HAP breaks this trade-off by using attribution to identify high-potential subgraphs and then applying pruning to extract faithful circuits.
- 46% Faster: Significantly reduces runtime compared to baseline edge pruning algorithms.
- Superior Faithfulness: Preserves critical cooperative components (like S-inhibition heads in the IOI task) that standard attribution methods often prune at high sparsity.

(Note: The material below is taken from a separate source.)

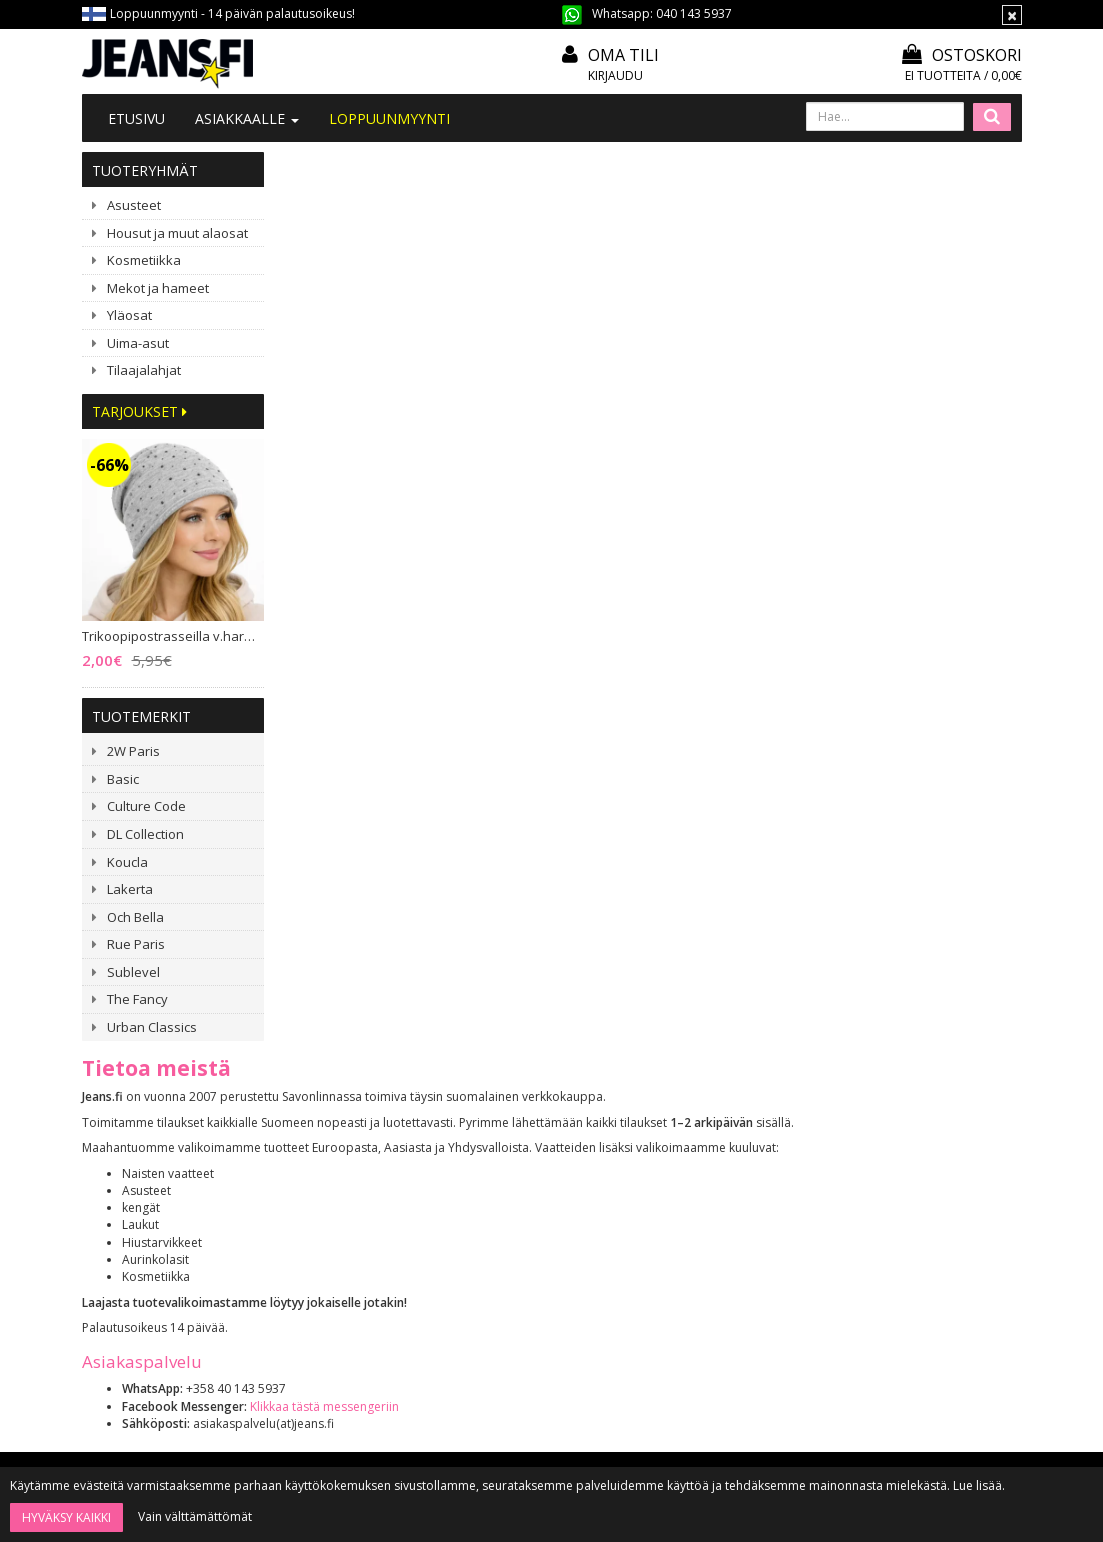 The height and width of the screenshot is (1542, 1103). What do you see at coordinates (389, 118) in the screenshot?
I see `LOPPUUNMYYNTI` at bounding box center [389, 118].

- Scalable: Effectively improves the scalability of mechanistic interpretability research to larger, industrial-sized models.
This visualizer is based on the research paper: "Discovering Transformer Circuits via a Hybrid Attribution and Pruning Framework"
- Hao Gu
- Vibhas Nair
- Amrithaa Ashok Kumar
- Jayvart Sharma
- Ryan Lagasse
- arXiv: 2510.03282 [cs.LG]
- Venue: Accepted to NeurIPS 2025 Workshop on Mechanistic Interpretability and the NeurIPS 2025 Workshop on New Perspectives in Graph Machine Learning.
- Original Research Code: [Link to Paper Code Will Be Updated Here Soon]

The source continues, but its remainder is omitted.